#### Task prompt:
Transcribe every record exactly, omitting none.

[Saved entries]
╭──

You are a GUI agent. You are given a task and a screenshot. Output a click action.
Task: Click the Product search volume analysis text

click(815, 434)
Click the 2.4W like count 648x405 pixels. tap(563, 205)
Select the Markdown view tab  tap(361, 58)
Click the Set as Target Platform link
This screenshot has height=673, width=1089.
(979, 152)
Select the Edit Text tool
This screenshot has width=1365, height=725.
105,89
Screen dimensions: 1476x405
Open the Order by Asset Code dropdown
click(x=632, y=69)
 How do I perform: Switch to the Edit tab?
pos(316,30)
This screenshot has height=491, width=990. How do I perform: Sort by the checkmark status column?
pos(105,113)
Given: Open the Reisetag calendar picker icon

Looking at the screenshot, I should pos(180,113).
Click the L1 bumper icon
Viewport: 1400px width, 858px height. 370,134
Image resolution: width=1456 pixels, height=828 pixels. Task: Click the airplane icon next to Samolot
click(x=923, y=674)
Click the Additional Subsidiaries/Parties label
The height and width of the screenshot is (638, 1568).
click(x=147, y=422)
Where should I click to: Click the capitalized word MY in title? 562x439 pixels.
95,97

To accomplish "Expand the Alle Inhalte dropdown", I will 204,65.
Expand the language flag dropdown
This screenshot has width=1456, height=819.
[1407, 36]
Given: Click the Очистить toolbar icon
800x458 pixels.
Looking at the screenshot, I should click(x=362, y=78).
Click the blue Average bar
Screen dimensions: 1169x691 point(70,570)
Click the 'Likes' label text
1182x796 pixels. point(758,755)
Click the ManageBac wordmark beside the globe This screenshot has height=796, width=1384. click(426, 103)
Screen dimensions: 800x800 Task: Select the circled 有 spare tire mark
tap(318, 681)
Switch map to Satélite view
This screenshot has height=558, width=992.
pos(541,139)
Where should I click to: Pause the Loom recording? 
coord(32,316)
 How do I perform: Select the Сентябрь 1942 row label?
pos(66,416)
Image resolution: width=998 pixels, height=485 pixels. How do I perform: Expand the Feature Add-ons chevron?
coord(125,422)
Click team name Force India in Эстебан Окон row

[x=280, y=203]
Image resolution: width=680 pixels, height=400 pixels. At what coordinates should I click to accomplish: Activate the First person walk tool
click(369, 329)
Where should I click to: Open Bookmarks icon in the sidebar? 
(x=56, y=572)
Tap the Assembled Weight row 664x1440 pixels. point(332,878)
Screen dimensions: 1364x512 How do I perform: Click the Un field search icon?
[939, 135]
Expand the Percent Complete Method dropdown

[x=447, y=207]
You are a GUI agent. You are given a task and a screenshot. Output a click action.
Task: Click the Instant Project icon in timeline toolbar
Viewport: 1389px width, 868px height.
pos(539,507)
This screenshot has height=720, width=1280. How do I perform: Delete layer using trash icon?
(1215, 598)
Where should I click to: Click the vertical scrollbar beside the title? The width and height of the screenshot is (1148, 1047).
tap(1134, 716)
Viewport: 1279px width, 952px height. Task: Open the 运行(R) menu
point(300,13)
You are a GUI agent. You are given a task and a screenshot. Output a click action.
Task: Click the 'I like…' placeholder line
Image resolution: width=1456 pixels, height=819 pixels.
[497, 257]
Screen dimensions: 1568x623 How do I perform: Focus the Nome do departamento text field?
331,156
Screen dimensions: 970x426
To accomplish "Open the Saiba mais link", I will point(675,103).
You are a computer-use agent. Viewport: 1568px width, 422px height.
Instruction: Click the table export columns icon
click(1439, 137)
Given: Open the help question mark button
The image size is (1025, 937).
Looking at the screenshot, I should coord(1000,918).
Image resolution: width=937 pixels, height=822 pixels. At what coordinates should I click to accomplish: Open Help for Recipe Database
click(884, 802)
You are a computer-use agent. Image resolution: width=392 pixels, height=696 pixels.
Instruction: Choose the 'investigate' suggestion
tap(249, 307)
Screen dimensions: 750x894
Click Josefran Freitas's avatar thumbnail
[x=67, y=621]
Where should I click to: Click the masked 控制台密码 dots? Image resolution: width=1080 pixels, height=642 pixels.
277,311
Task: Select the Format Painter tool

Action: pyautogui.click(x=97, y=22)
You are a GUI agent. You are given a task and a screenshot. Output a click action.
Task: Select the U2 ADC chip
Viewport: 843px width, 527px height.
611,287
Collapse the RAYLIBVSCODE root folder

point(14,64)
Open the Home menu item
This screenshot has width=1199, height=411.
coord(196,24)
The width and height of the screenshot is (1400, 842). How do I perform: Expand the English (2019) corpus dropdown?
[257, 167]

╰──

#### Response area:
You are a GUI agent. You are given a task and a screenshot. Output a click action.
Task: Click the Product search volume analysis text

click(815, 434)
Click the 2.4W like count 648x405 pixels. tap(563, 205)
Select the Markdown view tab  tap(361, 58)
Click the Set as Target Platform link
This screenshot has height=673, width=1089.
(979, 152)
Select the Edit Text tool
This screenshot has width=1365, height=725.
105,89
Screen dimensions: 1476x405
Open the Order by Asset Code dropdown
click(x=632, y=69)
 How do I perform: Switch to the Edit tab?
pos(316,30)
This screenshot has height=491, width=990. How do I perform: Sort by the checkmark status column?
pos(105,113)
Given: Open the Reisetag calendar picker icon

Looking at the screenshot, I should pos(180,113).
Click the L1 bumper icon
Viewport: 1400px width, 858px height. 370,134
Image resolution: width=1456 pixels, height=828 pixels. Task: Click the airplane icon next to Samolot
click(x=923, y=674)
Click the Additional Subsidiaries/Parties label
The height and width of the screenshot is (638, 1568).
click(x=147, y=422)
Where should I click to: Click the capitalized word MY in title? 562x439 pixels.
95,97

To accomplish "Expand the Alle Inhalte dropdown", I will 204,65.
Expand the language flag dropdown
This screenshot has width=1456, height=819.
[1407, 36]
Given: Click the Очистить toolbar icon
800x458 pixels.
Looking at the screenshot, I should click(x=362, y=78).
Click the blue Average bar
Screen dimensions: 1169x691 point(70,570)
Click the 'Likes' label text
1182x796 pixels. point(758,755)
Click the ManageBac wordmark beside the globe This screenshot has height=796, width=1384. click(426, 103)
Screen dimensions: 800x800 Task: Select the circled 有 spare tire mark
tap(318, 681)
Switch map to Satélite view
This screenshot has height=558, width=992.
pos(541,139)
Where should I click to: Pause the Loom recording? 
coord(32,316)
 How do I perform: Select the Сентябрь 1942 row label?
pos(66,416)
Image resolution: width=998 pixels, height=485 pixels. How do I perform: Expand the Feature Add-ons chevron?
coord(125,422)
Click team name Force India in Эстебан Окон row

[x=280, y=203]
Image resolution: width=680 pixels, height=400 pixels. At what coordinates should I click to accomplish: Activate the First person walk tool
click(369, 329)
Where should I click to: Open Bookmarks icon in the sidebar? 
(x=56, y=572)
Tap the Assembled Weight row 664x1440 pixels. point(332,878)
Screen dimensions: 1364x512 How do I perform: Click the Un field search icon?
[939, 135]
Expand the Percent Complete Method dropdown

[x=447, y=207]
You are a GUI agent. You are given a task and a screenshot. Output a click action.
Task: Click the Instant Project icon in timeline toolbar
Viewport: 1389px width, 868px height.
pos(539,507)
This screenshot has height=720, width=1280. How do I perform: Delete layer using trash icon?
(1215, 598)
Where should I click to: Click the vertical scrollbar beside the title? The width and height of the screenshot is (1148, 1047).
tap(1134, 716)
Viewport: 1279px width, 952px height. Task: Open the 运行(R) menu
point(300,13)
You are a GUI agent. You are given a task and a screenshot. Output a click action.
Task: Click the 'I like…' placeholder line
Image resolution: width=1456 pixels, height=819 pixels.
[497, 257]
Screen dimensions: 1568x623 How do I perform: Focus the Nome do departamento text field?
331,156
Screen dimensions: 970x426
To accomplish "Open the Saiba mais link", I will point(675,103).
You are a computer-use agent. Viewport: 1568px width, 422px height.
Instruction: Click the table export columns icon
click(1439, 137)
Given: Open the help question mark button
The image size is (1025, 937).
Looking at the screenshot, I should coord(1000,918).
Image resolution: width=937 pixels, height=822 pixels. At what coordinates should I click to accomplish: Open Help for Recipe Database
click(884, 802)
You are a computer-use agent. Image resolution: width=392 pixels, height=696 pixels.
Instruction: Choose the 'investigate' suggestion
tap(249, 307)
Screen dimensions: 750x894
Click Josefran Freitas's avatar thumbnail
[x=67, y=621]
Where should I click to: Click the masked 控制台密码 dots? Image resolution: width=1080 pixels, height=642 pixels.
277,311
Task: Select the Format Painter tool

Action: pyautogui.click(x=97, y=22)
You are a GUI agent. You are given a task and a screenshot. Output a click action.
Task: Select the U2 ADC chip
Viewport: 843px width, 527px height.
611,287
Collapse the RAYLIBVSCODE root folder

point(14,64)
Open the Home menu item
This screenshot has width=1199, height=411.
coord(196,24)
The width and height of the screenshot is (1400, 842). How do I perform: Expand the English (2019) corpus dropdown?
[257, 167]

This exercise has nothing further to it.